Bambino ucciso: la madre ricorre alla “Corte europea dei Diritti dell’Uomo”

Bambino ucciso: la madre ricorre alla “Corte europea dei Diritti dell’Uomo”

(wn24)-Ascoli Piceno –  Passata in giudicato la condanna a 18 anni di carcere, ma la protagonista della vicenda ricorre alla Corte europea dei Diritti dell’Uomo di Strasburgo.
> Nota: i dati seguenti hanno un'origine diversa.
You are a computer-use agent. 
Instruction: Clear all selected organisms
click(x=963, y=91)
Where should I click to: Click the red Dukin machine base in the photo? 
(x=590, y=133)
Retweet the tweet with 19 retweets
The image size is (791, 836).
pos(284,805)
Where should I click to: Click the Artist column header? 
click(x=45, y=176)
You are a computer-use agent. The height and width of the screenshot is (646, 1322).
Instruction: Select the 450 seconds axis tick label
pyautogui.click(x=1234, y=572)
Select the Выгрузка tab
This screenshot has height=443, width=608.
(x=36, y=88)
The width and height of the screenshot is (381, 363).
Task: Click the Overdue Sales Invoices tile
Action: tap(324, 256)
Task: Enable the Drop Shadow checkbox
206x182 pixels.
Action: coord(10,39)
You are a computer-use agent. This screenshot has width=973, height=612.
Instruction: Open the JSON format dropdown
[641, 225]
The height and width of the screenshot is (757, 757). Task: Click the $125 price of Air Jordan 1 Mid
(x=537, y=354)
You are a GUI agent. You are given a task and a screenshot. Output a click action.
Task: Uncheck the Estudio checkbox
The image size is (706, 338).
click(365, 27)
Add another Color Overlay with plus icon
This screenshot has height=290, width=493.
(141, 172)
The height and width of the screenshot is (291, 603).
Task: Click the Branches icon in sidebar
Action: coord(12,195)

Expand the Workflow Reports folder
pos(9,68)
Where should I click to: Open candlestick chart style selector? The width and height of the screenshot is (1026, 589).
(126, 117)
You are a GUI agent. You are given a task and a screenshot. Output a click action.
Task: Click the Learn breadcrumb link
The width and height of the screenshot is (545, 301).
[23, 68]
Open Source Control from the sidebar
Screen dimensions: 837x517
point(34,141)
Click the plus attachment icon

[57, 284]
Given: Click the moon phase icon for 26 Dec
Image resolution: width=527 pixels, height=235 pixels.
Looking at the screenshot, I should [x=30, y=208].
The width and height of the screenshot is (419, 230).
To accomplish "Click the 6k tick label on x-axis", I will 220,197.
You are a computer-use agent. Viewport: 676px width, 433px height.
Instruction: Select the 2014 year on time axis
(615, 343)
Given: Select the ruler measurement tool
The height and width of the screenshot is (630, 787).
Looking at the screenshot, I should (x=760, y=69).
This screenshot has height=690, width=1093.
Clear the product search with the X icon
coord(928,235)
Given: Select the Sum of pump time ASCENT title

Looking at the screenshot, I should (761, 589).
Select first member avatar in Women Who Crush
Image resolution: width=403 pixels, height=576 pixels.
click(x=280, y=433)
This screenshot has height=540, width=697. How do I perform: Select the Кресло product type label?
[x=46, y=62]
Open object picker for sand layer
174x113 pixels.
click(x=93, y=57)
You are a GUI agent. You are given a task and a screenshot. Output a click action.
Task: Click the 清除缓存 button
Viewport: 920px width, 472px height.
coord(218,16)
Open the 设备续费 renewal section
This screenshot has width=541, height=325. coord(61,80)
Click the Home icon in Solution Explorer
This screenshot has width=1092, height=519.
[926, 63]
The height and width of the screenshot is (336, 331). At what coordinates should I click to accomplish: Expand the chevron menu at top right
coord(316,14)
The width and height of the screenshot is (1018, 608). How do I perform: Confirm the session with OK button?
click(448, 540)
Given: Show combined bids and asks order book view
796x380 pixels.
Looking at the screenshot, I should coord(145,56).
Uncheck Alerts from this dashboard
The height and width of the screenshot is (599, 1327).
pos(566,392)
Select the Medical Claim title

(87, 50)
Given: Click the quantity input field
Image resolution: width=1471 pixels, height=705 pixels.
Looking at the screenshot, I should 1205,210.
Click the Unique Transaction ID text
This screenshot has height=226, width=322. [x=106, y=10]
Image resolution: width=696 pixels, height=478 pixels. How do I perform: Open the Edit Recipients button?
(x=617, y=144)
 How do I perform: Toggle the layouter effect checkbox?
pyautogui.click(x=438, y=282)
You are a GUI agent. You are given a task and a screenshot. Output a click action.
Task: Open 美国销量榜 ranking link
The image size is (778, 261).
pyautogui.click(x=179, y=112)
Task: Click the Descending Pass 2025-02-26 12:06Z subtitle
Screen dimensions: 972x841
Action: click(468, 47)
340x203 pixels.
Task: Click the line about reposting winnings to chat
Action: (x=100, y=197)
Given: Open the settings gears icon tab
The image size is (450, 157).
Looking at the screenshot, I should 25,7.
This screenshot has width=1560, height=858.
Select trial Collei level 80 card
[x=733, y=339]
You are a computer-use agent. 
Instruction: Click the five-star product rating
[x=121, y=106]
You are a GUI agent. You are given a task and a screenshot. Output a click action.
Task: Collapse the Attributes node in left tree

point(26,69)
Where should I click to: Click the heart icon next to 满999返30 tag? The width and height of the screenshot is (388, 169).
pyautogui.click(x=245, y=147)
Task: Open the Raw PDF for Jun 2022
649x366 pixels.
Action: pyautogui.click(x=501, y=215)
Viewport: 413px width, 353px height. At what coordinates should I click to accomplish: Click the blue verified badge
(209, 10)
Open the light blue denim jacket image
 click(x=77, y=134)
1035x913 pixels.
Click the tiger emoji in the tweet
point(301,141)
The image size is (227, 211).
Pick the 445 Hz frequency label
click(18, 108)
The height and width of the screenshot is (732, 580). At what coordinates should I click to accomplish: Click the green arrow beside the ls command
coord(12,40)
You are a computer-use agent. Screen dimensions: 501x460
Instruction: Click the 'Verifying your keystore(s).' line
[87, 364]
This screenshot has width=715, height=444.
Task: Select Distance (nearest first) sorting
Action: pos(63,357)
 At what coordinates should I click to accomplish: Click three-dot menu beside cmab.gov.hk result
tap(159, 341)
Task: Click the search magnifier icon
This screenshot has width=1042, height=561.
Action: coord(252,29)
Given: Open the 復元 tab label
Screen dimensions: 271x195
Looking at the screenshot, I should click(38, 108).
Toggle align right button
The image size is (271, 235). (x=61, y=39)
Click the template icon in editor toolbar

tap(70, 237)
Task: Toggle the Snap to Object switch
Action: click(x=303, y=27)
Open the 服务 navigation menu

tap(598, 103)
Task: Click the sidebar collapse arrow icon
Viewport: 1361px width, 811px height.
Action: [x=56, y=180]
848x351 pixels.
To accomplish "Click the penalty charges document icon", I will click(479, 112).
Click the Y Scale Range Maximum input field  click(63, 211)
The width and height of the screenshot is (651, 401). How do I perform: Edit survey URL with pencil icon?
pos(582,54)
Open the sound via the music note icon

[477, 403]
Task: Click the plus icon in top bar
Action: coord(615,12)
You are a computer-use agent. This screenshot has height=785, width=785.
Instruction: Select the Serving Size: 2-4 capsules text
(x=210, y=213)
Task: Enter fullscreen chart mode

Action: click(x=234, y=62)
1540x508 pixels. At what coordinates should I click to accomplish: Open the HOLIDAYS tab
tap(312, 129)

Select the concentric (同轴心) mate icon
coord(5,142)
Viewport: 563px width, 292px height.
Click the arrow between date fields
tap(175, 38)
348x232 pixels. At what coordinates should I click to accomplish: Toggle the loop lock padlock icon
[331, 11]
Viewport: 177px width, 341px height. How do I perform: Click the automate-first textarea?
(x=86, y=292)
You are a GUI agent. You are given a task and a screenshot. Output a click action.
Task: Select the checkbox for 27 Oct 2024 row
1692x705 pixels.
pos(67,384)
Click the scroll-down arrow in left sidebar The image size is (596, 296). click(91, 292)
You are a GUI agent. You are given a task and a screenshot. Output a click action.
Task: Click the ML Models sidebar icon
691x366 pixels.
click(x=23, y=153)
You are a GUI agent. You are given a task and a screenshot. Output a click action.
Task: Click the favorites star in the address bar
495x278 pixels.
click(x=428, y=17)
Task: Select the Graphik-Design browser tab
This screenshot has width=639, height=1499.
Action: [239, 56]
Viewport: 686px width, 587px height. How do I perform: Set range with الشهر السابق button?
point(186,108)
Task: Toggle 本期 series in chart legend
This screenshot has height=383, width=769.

Lo ha deciso  Katia Reginella, la quale , attraverso il legale di fiducia, Vincenzo Di Nanna,farà ancora azione legale, anche se lei è detenuta a Teramo perché accusata di omicidio volontario aggravato del figlioletto Jason, di due mesi, scomparso nel giugno 2011 a Folignano (AP), in concorso con il marito Denny Pruscino, condannato all’ergastolo.

 Il legale equipara a tortura le tecniche d’interrogatorio e denuncia “gravi violazioni del diritto alla difesa, al punto che la magistratura ha ignorato la certificata condizione patologica dell’accusata, affetta da un significativo ritardo mentale, così da negare il diritto ad un equo processo e sottoporre la Reginella a un interrogatorio-tortura”. Il legale cita un interrogatorio durante il quale alla sua cliente, “è stato chiesto dai pm di mimare con un bambolotto l’omicidio del figlio, azione commessa da Pruscino. Questa procedura rappresenta una sicura e grave offesa alla dignità umana”.